A couple of years after launching his not-a-brownie business, Miguel partnered up with childhood friend—U.S.-bred and trained chef Justin Golangco—to open a small restaurant in Poblacion, Makati. Miguel's wife, Raisa, is an architect and gave the cozy nook a relaxed, industrial look warmed by wooden tables and stools. The counters display different varieties of buckies, their Yardstick coffee, and a small workstation where they put together their popular soft-serve ice cream parfaits.
The low ceiling might be the culprit to the rather poor ventilation, but I doubt diners mind the intoxicating smells coming from the kitchen where Chef Justin is busy bussing out dishes that Miguel describes simply as "food we like to eat." From the deep fryer emerges their best-selling fried chicken—boneless thighs dipped in batter and fried until crisp but still juicy, accompanied by what could arguably be the best mashed potatoes in the city. If the scent of burned cheese has caught your attention, perhaps the baked ziti has just made its way out of the oven. Like the fried chicken, this baked pasta dish is something they cannot remove from their menu, which Miguel says they have already tweaked a few times since opening. Make sure to have it topped with the meaty ragu. Life-changing.

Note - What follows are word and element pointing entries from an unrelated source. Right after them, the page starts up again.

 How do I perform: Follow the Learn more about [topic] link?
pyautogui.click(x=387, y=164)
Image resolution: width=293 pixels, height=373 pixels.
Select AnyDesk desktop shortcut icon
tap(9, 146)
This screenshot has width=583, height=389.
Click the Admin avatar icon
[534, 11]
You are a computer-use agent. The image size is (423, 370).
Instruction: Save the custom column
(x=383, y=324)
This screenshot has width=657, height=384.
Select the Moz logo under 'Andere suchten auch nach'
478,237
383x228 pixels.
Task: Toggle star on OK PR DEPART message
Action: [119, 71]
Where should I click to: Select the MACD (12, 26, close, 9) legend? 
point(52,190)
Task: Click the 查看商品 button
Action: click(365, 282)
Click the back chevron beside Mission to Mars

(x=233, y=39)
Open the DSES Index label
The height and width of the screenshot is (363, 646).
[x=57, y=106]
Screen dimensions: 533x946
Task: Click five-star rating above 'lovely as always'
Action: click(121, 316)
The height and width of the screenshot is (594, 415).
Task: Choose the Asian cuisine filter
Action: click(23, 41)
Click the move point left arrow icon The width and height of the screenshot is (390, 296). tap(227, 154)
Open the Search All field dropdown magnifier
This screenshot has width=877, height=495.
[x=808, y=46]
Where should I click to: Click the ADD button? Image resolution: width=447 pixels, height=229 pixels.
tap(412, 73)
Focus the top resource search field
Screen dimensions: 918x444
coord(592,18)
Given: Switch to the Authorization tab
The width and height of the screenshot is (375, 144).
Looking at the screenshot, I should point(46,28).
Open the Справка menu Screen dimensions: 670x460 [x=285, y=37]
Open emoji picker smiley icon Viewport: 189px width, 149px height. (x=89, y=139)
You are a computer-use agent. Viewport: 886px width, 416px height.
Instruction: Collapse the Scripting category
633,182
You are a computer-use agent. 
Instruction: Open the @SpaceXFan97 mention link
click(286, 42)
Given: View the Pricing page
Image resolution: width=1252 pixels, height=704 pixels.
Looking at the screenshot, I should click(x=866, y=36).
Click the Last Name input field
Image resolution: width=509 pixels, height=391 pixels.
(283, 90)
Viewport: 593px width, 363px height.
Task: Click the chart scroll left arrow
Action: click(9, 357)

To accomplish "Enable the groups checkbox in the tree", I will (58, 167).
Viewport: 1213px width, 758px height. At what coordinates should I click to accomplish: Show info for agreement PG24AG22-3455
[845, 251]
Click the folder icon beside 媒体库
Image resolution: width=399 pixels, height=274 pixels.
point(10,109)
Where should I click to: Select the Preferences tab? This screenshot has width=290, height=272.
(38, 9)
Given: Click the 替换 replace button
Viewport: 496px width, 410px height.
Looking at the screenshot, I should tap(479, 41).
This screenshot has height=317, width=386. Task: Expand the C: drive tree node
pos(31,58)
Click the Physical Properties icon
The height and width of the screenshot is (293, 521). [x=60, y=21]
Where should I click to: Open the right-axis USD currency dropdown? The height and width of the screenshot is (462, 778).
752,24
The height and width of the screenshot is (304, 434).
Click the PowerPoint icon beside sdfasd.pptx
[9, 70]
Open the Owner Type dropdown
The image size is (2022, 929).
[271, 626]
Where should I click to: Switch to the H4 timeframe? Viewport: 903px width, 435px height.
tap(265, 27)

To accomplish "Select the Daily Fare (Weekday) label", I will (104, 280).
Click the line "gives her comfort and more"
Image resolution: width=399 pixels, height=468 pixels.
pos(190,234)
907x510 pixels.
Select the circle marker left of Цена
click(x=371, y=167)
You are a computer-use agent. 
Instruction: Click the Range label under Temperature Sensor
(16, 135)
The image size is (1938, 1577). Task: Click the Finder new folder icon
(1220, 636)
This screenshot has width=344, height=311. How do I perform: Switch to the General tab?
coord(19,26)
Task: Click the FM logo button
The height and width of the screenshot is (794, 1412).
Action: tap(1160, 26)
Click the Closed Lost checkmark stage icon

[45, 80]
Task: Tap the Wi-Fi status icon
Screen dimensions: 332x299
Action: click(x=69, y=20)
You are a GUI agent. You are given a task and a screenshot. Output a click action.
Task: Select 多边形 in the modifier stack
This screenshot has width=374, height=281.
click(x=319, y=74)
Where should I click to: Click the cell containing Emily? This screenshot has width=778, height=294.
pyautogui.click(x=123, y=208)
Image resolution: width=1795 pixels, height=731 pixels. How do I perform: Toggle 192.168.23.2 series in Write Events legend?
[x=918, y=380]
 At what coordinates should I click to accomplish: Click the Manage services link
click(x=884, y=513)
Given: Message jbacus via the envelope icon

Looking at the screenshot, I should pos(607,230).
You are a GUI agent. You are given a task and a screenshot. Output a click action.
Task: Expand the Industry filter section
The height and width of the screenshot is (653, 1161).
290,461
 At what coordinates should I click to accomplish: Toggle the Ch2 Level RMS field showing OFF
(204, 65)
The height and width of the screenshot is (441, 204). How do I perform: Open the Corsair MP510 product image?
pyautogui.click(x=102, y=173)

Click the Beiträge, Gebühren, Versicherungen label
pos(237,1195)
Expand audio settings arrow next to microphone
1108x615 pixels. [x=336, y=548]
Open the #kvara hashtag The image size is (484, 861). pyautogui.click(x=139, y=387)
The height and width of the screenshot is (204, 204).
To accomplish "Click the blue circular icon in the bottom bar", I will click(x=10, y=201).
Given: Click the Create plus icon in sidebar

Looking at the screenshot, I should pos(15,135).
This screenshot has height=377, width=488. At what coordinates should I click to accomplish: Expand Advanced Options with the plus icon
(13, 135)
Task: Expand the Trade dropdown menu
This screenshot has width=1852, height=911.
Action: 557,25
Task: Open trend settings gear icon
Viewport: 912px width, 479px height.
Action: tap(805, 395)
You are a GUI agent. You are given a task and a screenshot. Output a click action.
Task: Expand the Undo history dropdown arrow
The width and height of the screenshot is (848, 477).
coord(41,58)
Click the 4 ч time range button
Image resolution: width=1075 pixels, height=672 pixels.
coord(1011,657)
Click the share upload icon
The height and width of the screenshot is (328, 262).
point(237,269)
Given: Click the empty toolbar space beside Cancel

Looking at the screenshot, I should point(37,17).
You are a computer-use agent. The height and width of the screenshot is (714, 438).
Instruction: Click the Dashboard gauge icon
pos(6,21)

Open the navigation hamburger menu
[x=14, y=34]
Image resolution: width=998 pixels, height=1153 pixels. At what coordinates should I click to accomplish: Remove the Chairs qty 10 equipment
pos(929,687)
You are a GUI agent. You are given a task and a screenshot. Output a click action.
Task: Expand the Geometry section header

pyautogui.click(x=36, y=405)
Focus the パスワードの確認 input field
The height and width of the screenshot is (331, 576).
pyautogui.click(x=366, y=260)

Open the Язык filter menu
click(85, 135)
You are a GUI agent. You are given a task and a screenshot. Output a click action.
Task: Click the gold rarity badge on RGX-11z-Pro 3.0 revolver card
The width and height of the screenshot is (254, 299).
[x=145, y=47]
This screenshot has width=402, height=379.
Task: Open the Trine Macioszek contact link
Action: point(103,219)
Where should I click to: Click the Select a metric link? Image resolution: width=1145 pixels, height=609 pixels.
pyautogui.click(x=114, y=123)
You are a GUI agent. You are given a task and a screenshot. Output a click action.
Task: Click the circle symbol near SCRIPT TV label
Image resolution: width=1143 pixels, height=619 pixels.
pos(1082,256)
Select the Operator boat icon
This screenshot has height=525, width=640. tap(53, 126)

Salads and healthy options here do not come as afterthoughts—that would have been old-fashioned and out-of-character. In today's millennial speak, those are just as much under the "comfort food" category as all things fried and cheesy. Chef Justin's beet salad is well-balanced in terms of flavor and texture—it wouldn't be a laborious task to eat this in case you're one of those types who (good god) count calories. The pretty badi bowl, too, is packed with good things: a fruity yogurt parfait adorned with chia, granola, grains, and coconuts flakes.
The meticulous chef
We almost got to try the grilled cheese sandwich and tomato soup, but unfortunately, the was being particularly unhelpful. It looks perfect to our civilian eyes, but before we could even take the shot, the chef has whisked it away with an apology. Twice this happened, until Chef Justin—who worked in Michelin-started restaurants in New York and Napa Valley—decides that it’s not quite up to his standards.
But despite the unavailability of one of their most popular dishes, there is no room for disappointment as we fill ourselves up with Bucky's s’mores parfait—an original bucky topped with their house-made soft-serve, then layered with salted caramel, marshmallows, and brown butter polvoron. Remember that stellar Yardstick coffee? They put it to work in their Buckygato, their version of the Italian espresso and ice cream dessert.
When asked why, despite his success with Bucky's not-a-brownie, he decided to venture into the restaurant game, Miguel answers, "it's just the natural progression of things. Justin and I have known each other so long and we work well together. He's very straightforward and I like that."
There really is so much talent in this tiny space, you have to wonder why this didn't happen sooner.
Bucky's is at 5666 Don Pedro Street, Poblacion, Makati City; tel. no. 0916-754-5140.